**Source passage**

┌──

# Wave propagation and its stability for a class of discrete diffusion   systems

**Authors:** Zhixian Yu, Yuji Wan, Cheng-Hsiung Hsu

arXiv: 1905.06191 · 2020-12-02

## TL;DR

This paper investigates wave propagation and stability in two-component discrete diffusive systems, establishing existence and exponential convergence of traveling wave fronts, with applications to epidemic models.

## Contribution

It introduces new methods for proving the existence and stability of traveling waves in discrete diffusive systems, extending to more general models.

## Key findings

- Existence of positive monotone traveling wave fronts.
- Exponential convergence of solutions to wave fronts.
- Application to discrete epidemic models with complex effects.

└──

**Provided data**
┌──

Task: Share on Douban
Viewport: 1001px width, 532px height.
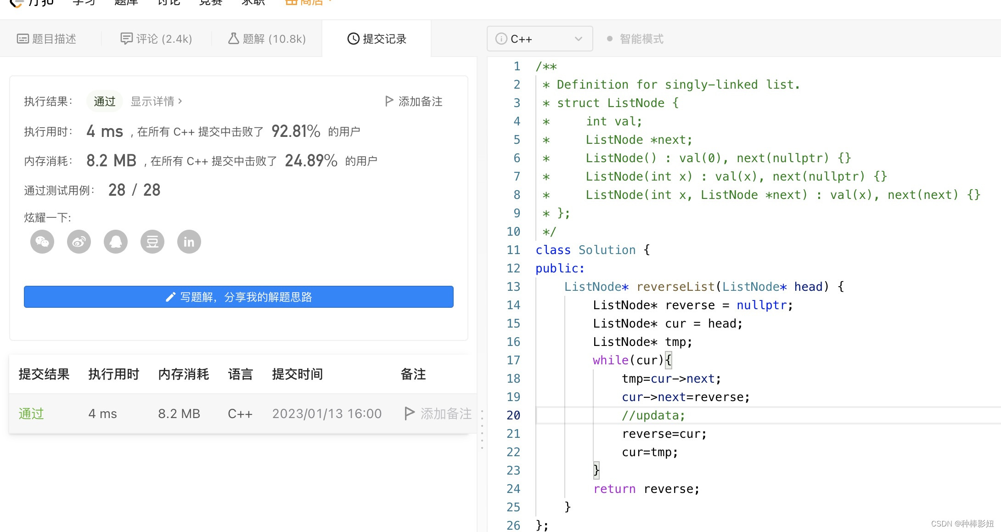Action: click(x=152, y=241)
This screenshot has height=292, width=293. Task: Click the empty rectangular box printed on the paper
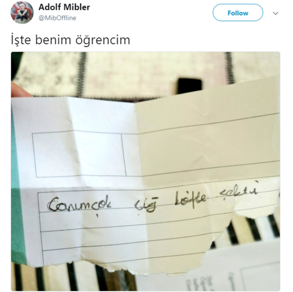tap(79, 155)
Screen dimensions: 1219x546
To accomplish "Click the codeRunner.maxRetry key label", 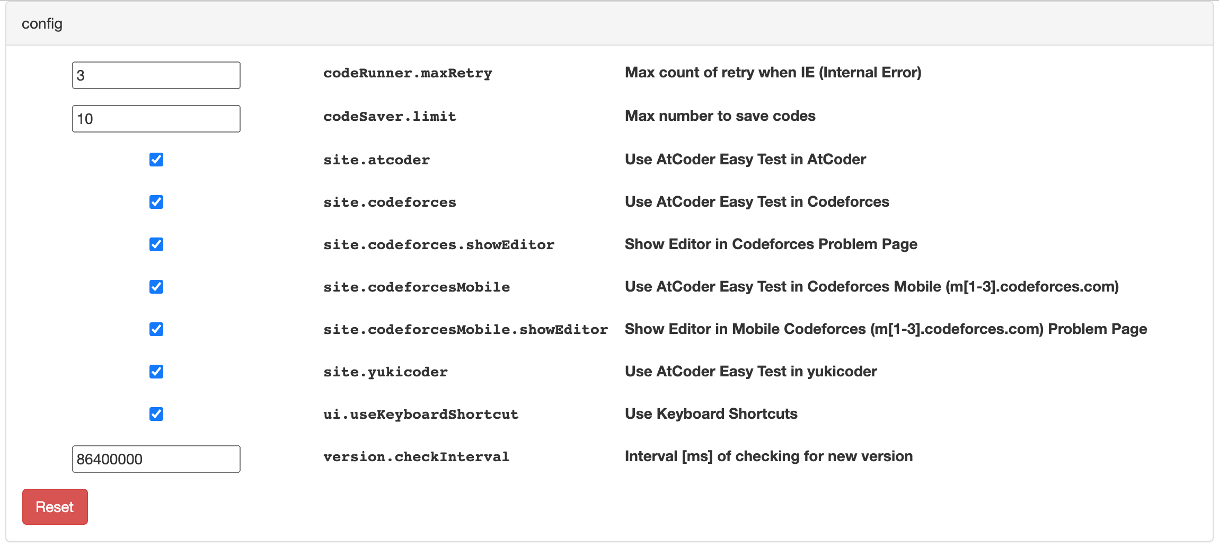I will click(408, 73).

└──
┌──

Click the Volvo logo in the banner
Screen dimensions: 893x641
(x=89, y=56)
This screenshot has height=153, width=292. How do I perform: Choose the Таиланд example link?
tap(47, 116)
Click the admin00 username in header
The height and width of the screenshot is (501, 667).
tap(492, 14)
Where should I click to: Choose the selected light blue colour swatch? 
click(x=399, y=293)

└──
┌──

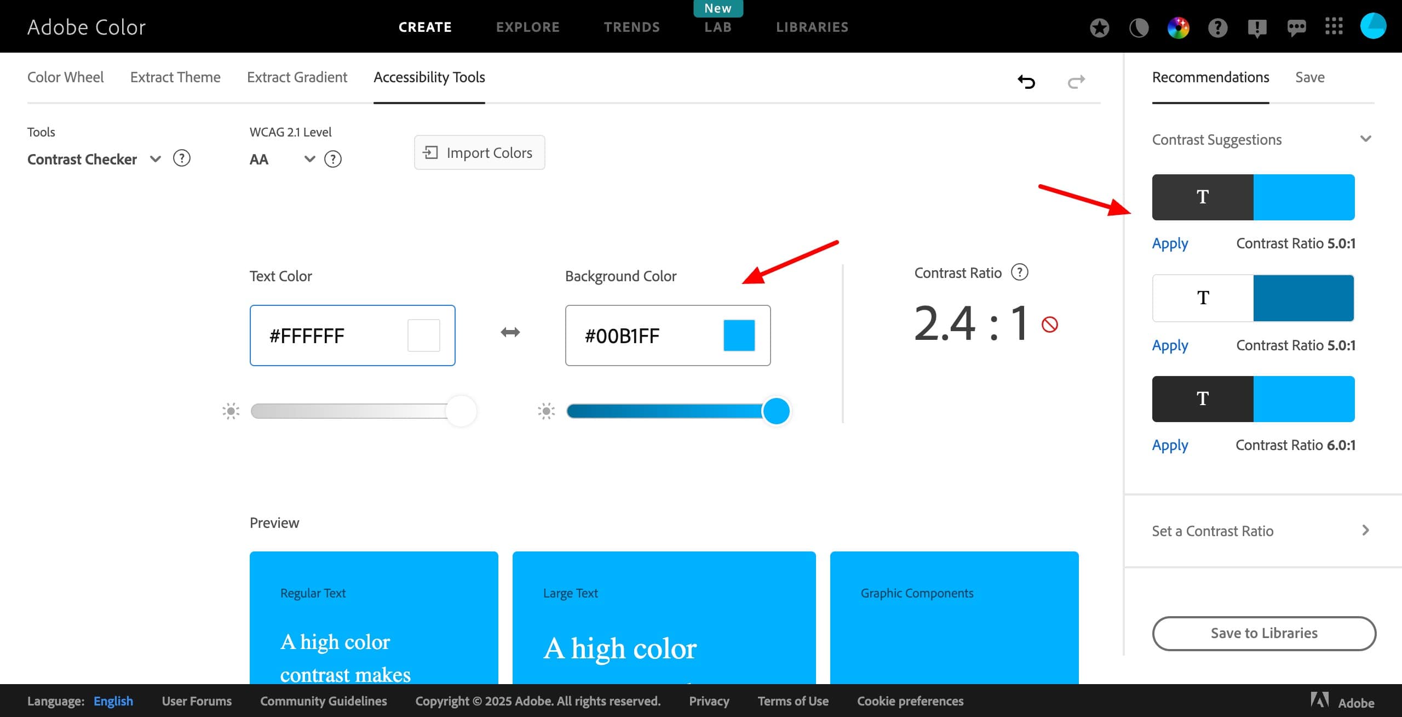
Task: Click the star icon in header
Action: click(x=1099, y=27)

└──

**Instruction 1**
According to the paper summary, what kind of traveling wave fronts are shown to exist?
**Instruction 2**
Reproduce word for word the part of the paper summary starting at "It introduces new" and ending at "with complex effects.".

**Correct answer 1**
Positive monotone traveling wave fronts.

**Correct answer 2**
It introduces new methods for proving the existence and stability of traveling waves in discrete diffusive systems, extending to more general models.

## Key findings

- Existence of positive monotone traveling wave fronts.
- Exponential convergence of solutions to wave fronts.
- Application to discrete epidemic models with complex effects.